[Begin]

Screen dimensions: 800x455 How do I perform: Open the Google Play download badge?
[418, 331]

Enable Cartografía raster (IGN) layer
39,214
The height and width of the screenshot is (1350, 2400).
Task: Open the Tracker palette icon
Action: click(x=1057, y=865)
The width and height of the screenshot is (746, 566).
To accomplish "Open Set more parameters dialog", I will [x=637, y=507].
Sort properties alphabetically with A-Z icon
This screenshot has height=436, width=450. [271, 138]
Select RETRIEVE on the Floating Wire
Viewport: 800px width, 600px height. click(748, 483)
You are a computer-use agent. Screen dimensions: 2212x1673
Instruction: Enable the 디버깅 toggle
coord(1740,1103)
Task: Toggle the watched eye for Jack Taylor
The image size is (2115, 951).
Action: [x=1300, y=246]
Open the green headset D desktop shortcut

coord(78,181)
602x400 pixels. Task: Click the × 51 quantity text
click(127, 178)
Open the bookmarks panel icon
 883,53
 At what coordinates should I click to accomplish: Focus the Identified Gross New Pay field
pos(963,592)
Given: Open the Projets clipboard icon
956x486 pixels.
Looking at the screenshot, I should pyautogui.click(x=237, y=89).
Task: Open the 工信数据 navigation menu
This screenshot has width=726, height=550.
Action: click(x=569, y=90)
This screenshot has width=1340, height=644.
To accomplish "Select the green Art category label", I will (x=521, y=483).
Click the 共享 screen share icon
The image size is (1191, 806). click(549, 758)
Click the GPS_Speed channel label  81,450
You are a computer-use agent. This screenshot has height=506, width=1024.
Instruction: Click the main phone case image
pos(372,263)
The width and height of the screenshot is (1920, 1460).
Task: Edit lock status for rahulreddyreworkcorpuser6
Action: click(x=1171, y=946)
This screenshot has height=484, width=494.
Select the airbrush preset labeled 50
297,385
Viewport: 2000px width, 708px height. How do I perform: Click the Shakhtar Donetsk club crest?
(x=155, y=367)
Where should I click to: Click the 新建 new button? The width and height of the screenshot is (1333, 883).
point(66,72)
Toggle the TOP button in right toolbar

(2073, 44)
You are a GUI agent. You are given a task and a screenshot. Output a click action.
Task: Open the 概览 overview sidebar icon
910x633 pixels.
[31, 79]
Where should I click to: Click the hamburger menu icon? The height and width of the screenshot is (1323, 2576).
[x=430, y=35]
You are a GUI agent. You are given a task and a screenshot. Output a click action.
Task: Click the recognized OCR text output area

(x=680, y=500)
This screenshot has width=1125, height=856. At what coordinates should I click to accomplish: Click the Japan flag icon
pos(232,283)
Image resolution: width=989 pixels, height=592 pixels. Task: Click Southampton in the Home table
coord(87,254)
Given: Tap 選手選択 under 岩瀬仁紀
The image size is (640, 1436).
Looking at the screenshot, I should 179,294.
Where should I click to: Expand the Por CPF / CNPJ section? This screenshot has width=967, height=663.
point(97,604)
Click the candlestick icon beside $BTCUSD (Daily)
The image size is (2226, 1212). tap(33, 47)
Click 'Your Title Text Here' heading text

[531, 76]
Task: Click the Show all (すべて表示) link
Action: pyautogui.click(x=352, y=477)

[End]

Exercise> Locate each line of the items containing the string "what" and copy those lines.

Complete answer>
 At what coordinates should I click to accomplish: Focus the Identified Gross New Pay field
This screenshot has width=1125, height=856. At what coordinates should I click to accomplish: Click the Japan flag icon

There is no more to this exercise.